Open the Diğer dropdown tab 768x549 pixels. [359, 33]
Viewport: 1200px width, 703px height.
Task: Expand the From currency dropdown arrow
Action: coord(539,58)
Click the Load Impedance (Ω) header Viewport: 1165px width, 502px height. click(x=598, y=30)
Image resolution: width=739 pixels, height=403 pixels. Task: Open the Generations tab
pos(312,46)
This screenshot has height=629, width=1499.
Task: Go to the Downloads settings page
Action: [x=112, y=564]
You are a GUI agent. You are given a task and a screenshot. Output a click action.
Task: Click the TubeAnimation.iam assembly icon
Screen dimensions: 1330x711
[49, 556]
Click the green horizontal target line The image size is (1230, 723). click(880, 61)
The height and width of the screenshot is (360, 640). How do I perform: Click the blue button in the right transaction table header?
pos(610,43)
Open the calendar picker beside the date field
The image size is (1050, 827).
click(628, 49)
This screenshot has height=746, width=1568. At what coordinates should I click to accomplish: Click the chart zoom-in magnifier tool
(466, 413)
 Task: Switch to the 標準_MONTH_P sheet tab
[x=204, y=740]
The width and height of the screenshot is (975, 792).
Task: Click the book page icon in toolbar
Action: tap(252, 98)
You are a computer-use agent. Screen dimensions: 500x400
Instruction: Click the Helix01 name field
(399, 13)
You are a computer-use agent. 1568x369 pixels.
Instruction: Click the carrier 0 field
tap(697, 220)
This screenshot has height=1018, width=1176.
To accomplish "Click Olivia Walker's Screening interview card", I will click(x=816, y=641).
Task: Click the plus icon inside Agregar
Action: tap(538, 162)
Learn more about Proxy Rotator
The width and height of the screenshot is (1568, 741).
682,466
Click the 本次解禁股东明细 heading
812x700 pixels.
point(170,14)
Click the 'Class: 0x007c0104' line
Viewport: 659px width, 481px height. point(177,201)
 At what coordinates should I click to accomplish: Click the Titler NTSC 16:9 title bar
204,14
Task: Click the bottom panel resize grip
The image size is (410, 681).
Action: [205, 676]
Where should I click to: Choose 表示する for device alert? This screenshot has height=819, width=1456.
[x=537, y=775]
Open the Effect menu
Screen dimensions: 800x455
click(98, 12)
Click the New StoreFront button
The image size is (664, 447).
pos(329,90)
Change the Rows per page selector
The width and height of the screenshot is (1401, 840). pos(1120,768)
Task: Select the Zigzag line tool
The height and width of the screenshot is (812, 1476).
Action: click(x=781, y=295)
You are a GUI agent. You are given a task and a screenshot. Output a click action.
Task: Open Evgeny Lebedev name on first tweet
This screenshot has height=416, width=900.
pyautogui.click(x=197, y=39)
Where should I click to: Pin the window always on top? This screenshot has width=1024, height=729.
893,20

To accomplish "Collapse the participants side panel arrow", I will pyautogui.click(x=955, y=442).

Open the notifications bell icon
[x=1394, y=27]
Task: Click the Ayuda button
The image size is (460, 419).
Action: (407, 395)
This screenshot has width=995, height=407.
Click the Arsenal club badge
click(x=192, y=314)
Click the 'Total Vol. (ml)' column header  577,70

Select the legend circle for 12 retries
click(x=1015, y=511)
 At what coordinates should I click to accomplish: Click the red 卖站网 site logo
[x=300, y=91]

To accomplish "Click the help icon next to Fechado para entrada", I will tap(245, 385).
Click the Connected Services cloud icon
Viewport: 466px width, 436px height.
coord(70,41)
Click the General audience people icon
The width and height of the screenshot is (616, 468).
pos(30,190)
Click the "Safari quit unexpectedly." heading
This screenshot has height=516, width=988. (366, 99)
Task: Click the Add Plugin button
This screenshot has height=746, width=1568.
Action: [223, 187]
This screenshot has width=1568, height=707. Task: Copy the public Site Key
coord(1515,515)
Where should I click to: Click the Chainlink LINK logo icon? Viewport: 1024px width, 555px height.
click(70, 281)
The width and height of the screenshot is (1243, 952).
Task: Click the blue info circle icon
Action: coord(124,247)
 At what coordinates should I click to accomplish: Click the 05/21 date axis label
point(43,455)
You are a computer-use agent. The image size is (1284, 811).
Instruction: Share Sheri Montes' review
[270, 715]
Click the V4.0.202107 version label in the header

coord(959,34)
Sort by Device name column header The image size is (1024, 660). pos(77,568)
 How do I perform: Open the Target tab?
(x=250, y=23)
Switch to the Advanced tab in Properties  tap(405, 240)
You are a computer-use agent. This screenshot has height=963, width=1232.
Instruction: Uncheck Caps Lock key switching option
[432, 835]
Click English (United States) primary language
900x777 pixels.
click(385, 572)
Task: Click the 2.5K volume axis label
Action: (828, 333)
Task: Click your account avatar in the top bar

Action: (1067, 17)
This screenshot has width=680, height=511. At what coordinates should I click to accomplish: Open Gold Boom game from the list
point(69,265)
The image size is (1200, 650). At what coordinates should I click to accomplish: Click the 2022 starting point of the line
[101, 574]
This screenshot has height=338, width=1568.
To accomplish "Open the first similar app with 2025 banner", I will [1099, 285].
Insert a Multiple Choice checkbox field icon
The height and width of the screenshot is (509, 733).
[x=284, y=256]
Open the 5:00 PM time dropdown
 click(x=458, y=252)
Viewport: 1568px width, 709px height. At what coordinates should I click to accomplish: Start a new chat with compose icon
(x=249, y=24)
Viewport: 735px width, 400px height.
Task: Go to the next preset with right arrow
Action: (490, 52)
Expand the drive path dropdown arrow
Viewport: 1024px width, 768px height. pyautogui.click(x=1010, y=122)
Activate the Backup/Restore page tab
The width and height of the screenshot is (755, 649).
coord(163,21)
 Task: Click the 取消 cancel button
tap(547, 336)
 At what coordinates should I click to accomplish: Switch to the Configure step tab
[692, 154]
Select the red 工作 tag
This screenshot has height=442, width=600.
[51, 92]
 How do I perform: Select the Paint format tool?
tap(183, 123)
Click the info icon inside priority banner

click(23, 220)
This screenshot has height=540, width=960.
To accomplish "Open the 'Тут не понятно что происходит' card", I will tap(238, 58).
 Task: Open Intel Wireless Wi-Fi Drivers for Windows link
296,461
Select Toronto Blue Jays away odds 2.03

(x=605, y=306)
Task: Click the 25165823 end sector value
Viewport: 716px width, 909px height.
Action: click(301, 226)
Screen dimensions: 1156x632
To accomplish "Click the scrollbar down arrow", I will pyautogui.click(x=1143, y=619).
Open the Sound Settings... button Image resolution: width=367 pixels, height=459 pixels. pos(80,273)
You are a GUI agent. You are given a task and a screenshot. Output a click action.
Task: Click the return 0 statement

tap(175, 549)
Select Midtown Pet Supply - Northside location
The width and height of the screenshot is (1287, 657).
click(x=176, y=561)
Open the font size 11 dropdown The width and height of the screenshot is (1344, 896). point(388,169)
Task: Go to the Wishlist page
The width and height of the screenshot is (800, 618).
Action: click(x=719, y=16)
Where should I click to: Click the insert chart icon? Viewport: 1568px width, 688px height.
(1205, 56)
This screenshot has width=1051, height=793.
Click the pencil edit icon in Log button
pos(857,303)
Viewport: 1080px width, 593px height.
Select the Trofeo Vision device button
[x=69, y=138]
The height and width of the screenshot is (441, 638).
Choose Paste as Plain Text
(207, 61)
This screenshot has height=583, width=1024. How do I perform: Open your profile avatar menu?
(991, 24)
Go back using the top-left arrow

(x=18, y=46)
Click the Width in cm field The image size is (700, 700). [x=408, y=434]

=== How to complete this task ===
All of the lines above are to be restated word for word.

=== Written solution ===
Open the Diğer dropdown tab 768x549 pixels. [359, 33]
Viewport: 1200px width, 703px height.
Task: Expand the From currency dropdown arrow
Action: coord(539,58)
Click the Load Impedance (Ω) header Viewport: 1165px width, 502px height. click(x=598, y=30)
Image resolution: width=739 pixels, height=403 pixels. Task: Open the Generations tab
pos(312,46)
This screenshot has height=629, width=1499.
Task: Go to the Downloads settings page
Action: [x=112, y=564]
You are a GUI agent. You are given a task and a screenshot. Output a click action.
Task: Click the TubeAnimation.iam assembly icon
Screen dimensions: 1330x711
[49, 556]
Click the green horizontal target line The image size is (1230, 723). click(880, 61)
The height and width of the screenshot is (360, 640). How do I perform: Click the blue button in the right transaction table header?
pos(610,43)
Open the calendar picker beside the date field
The image size is (1050, 827).
click(628, 49)
This screenshot has height=746, width=1568. At what coordinates should I click to accomplish: Click the chart zoom-in magnifier tool
(466, 413)
 Task: Switch to the 標準_MONTH_P sheet tab
[x=204, y=740]
The width and height of the screenshot is (975, 792).
Task: Click the book page icon in toolbar
Action: tap(252, 98)
You are a computer-use agent. Screen dimensions: 500x400
Instruction: Click the Helix01 name field
(399, 13)
You are a computer-use agent. 1568x369 pixels.
Instruction: Click the carrier 0 field
tap(697, 220)
This screenshot has height=1018, width=1176.
To accomplish "Click Olivia Walker's Screening interview card", I will click(x=816, y=641).
Task: Click the plus icon inside Agregar
Action: tap(538, 162)
Learn more about Proxy Rotator
The width and height of the screenshot is (1568, 741).
682,466
Click the 本次解禁股东明细 heading
812x700 pixels.
point(170,14)
Click the 'Class: 0x007c0104' line
Viewport: 659px width, 481px height. point(177,201)
 At what coordinates should I click to accomplish: Click the Titler NTSC 16:9 title bar
204,14
Task: Click the bottom panel resize grip
The image size is (410, 681).
Action: [205, 676]
Where should I click to: Choose 表示する for device alert? This screenshot has height=819, width=1456.
[x=537, y=775]
Open the Effect menu
Screen dimensions: 800x455
click(98, 12)
Click the New StoreFront button
The image size is (664, 447).
pos(329,90)
Change the Rows per page selector
The width and height of the screenshot is (1401, 840). pos(1120,768)
Task: Select the Zigzag line tool
The height and width of the screenshot is (812, 1476).
Action: click(x=781, y=295)
You are a GUI agent. You are given a task and a screenshot. Output a click action.
Task: Open Evgeny Lebedev name on first tweet
This screenshot has height=416, width=900.
pyautogui.click(x=197, y=39)
Where should I click to: Pin the window always on top? This screenshot has width=1024, height=729.
893,20

To accomplish "Collapse the participants side panel arrow", I will pyautogui.click(x=955, y=442).

Open the notifications bell icon
[x=1394, y=27]
Task: Click the Ayuda button
The image size is (460, 419).
Action: (407, 395)
This screenshot has width=995, height=407.
Click the Arsenal club badge
click(x=192, y=314)
Click the 'Total Vol. (ml)' column header  577,70

Select the legend circle for 12 retries
click(x=1015, y=511)
 At what coordinates should I click to accomplish: Click the red 卖站网 site logo
[x=300, y=91]

To accomplish "Click the help icon next to Fechado para entrada", I will tap(245, 385).
Click the Connected Services cloud icon
Viewport: 466px width, 436px height.
coord(70,41)
Click the General audience people icon
The width and height of the screenshot is (616, 468).
pos(30,190)
Click the "Safari quit unexpectedly." heading
This screenshot has height=516, width=988. (366, 99)
Task: Click the Add Plugin button
This screenshot has height=746, width=1568.
Action: [223, 187]
This screenshot has width=1568, height=707. Task: Copy the public Site Key
coord(1515,515)
Where should I click to: Click the Chainlink LINK logo icon? Viewport: 1024px width, 555px height.
click(70, 281)
The width and height of the screenshot is (1243, 952).
Task: Click the blue info circle icon
Action: coord(124,247)
 At what coordinates should I click to accomplish: Click the 05/21 date axis label
point(43,455)
You are a computer-use agent. The image size is (1284, 811).
Instruction: Share Sheri Montes' review
[270, 715]
Click the V4.0.202107 version label in the header

coord(959,34)
Sort by Device name column header The image size is (1024, 660). pos(77,568)
 How do I perform: Open the Target tab?
(x=250, y=23)
Switch to the Advanced tab in Properties  tap(405, 240)
You are a computer-use agent. This screenshot has height=963, width=1232.
Instruction: Uncheck Caps Lock key switching option
[432, 835]
Click English (United States) primary language
900x777 pixels.
click(385, 572)
Task: Click the 2.5K volume axis label
Action: (828, 333)
Task: Click your account avatar in the top bar

Action: (1067, 17)
This screenshot has width=680, height=511. At what coordinates should I click to accomplish: Open Gold Boom game from the list
point(69,265)
The image size is (1200, 650). At what coordinates should I click to accomplish: Click the 2022 starting point of the line
[101, 574]
This screenshot has height=338, width=1568.
To accomplish "Open the first similar app with 2025 banner", I will [1099, 285].
Insert a Multiple Choice checkbox field icon
The height and width of the screenshot is (509, 733).
[x=284, y=256]
Open the 5:00 PM time dropdown
 click(x=458, y=252)
Viewport: 1568px width, 709px height. At what coordinates should I click to accomplish: Start a new chat with compose icon
(x=249, y=24)
Viewport: 735px width, 400px height.
Task: Go to the next preset with right arrow
Action: (490, 52)
Expand the drive path dropdown arrow
Viewport: 1024px width, 768px height. pyautogui.click(x=1010, y=122)
Activate the Backup/Restore page tab
The width and height of the screenshot is (755, 649).
coord(163,21)
 Task: Click the 取消 cancel button
tap(547, 336)
 At what coordinates should I click to accomplish: Switch to the Configure step tab
[692, 154]
Select the red 工作 tag
This screenshot has height=442, width=600.
[51, 92]
 How do I perform: Select the Paint format tool?
tap(183, 123)
Click the info icon inside priority banner

click(23, 220)
This screenshot has height=540, width=960.
To accomplish "Open the 'Тут не понятно что происходит' card", I will tap(238, 58).
 Task: Open Intel Wireless Wi-Fi Drivers for Windows link
296,461
Select Toronto Blue Jays away odds 2.03

(x=605, y=306)
Task: Click the 25165823 end sector value
Viewport: 716px width, 909px height.
Action: click(301, 226)
Screen dimensions: 1156x632
To accomplish "Click the scrollbar down arrow", I will pyautogui.click(x=1143, y=619).
Open the Sound Settings... button Image resolution: width=367 pixels, height=459 pixels. pos(80,273)
You are a GUI agent. You are given a task and a screenshot. Output a click action.
Task: Click the return 0 statement

tap(175, 549)
Select Midtown Pet Supply - Northside location
The width and height of the screenshot is (1287, 657).
click(x=176, y=561)
Open the font size 11 dropdown The width and height of the screenshot is (1344, 896). point(388,169)
Task: Go to the Wishlist page
The width and height of the screenshot is (800, 618).
Action: click(x=719, y=16)
Where should I click to: Click the insert chart icon? Viewport: 1568px width, 688px height.
(1205, 56)
This screenshot has width=1051, height=793.
Click the pencil edit icon in Log button
pos(857,303)
Viewport: 1080px width, 593px height.
Select the Trofeo Vision device button
[x=69, y=138]
The height and width of the screenshot is (441, 638).
Choose Paste as Plain Text
(207, 61)
This screenshot has height=583, width=1024. How do I perform: Open your profile avatar menu?
(991, 24)
Go back using the top-left arrow

(x=18, y=46)
Click the Width in cm field The image size is (700, 700). [x=408, y=434]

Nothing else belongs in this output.